* BEGIN Records *

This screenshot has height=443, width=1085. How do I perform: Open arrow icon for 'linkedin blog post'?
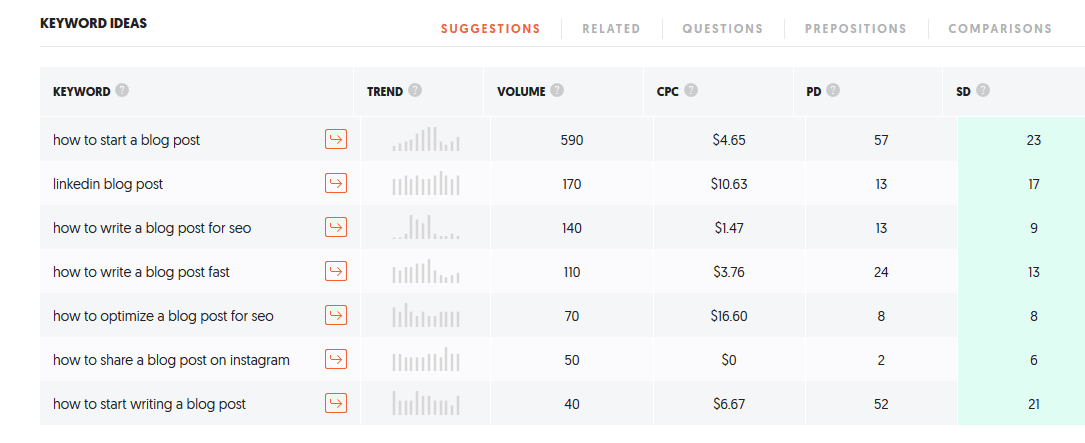tap(336, 184)
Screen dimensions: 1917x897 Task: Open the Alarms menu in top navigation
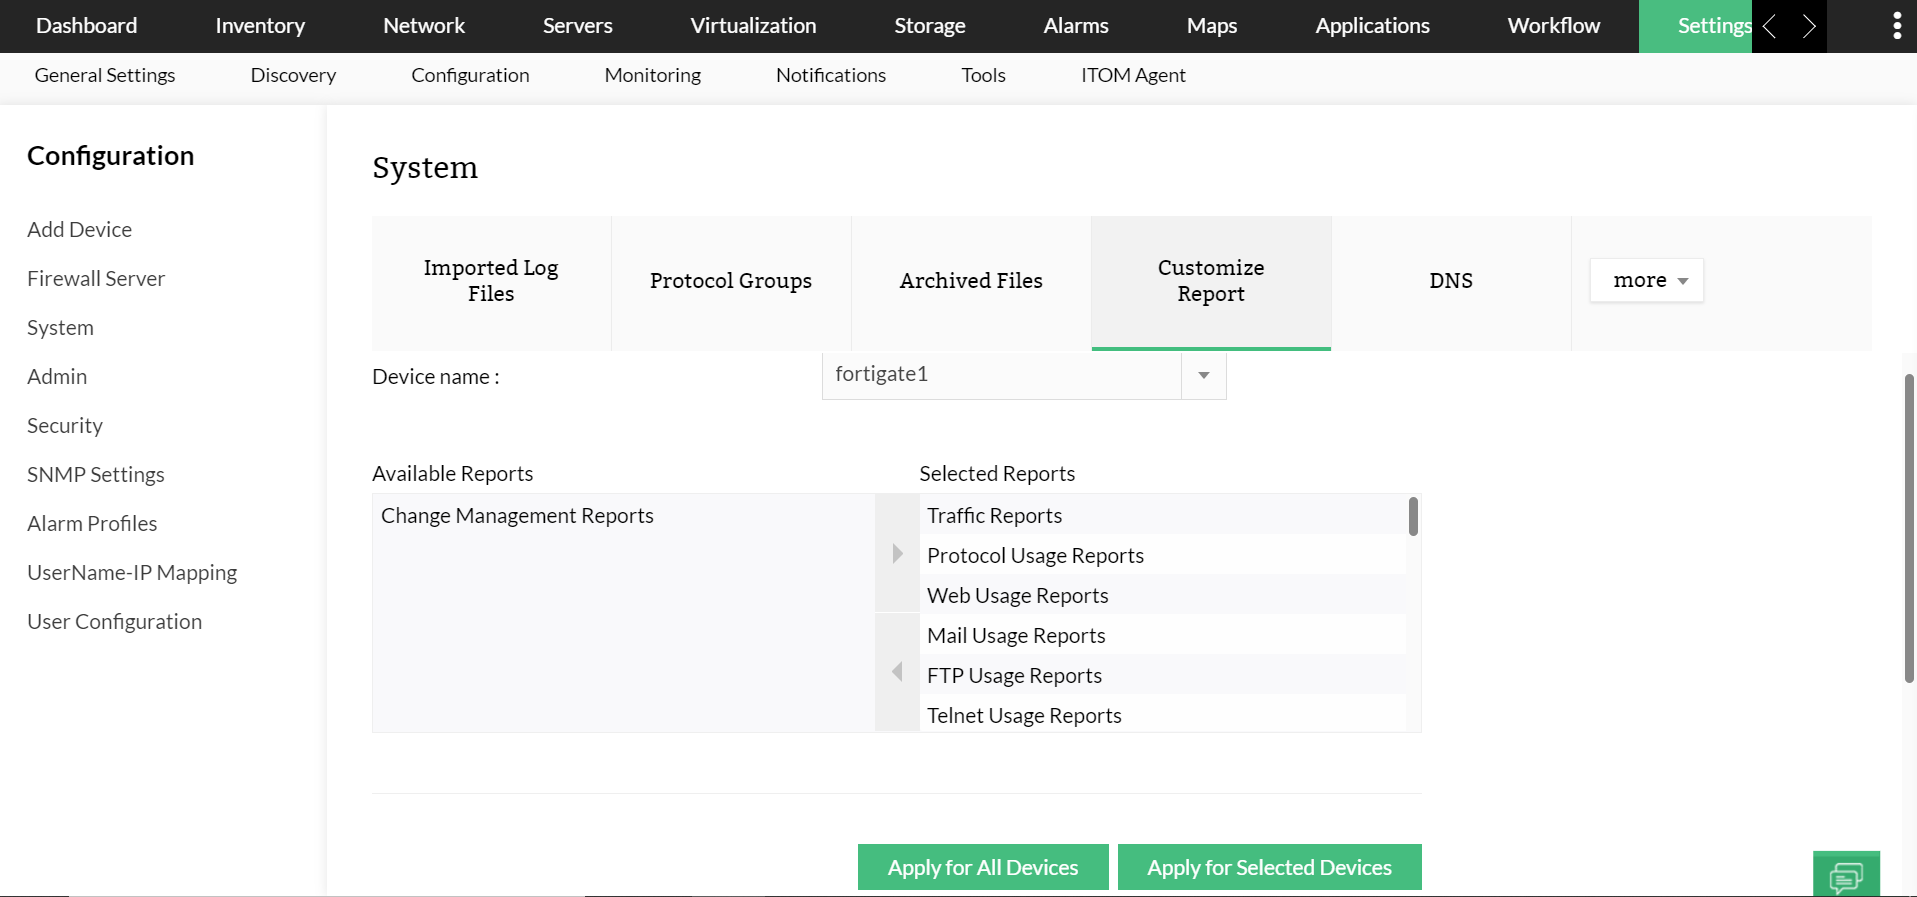click(x=1076, y=26)
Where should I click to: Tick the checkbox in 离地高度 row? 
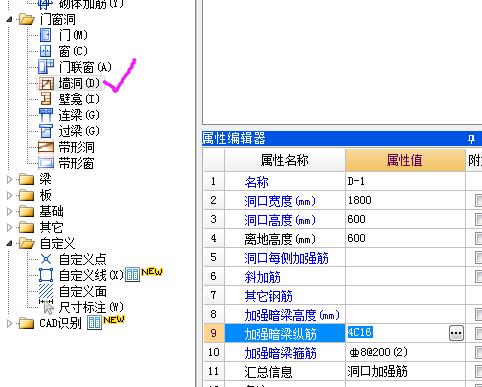(479, 238)
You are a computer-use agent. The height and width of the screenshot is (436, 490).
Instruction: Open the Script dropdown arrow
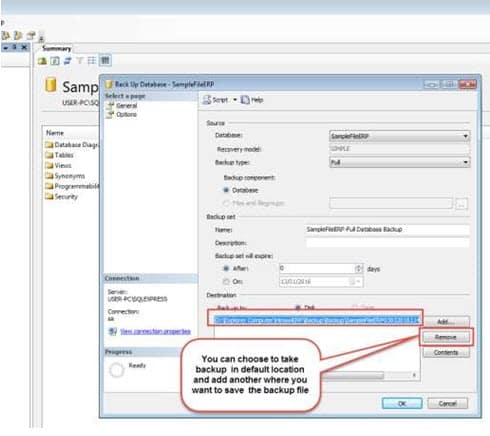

* END Records *

The problem:
Return, unchanged, every line of the data above in which the word "arrow" appears.

Full answer:
This screenshot has height=443, width=1085. How do I perform: Open arrow icon for 'linkedin blog post'?
Instruction: Open the Script dropdown arrow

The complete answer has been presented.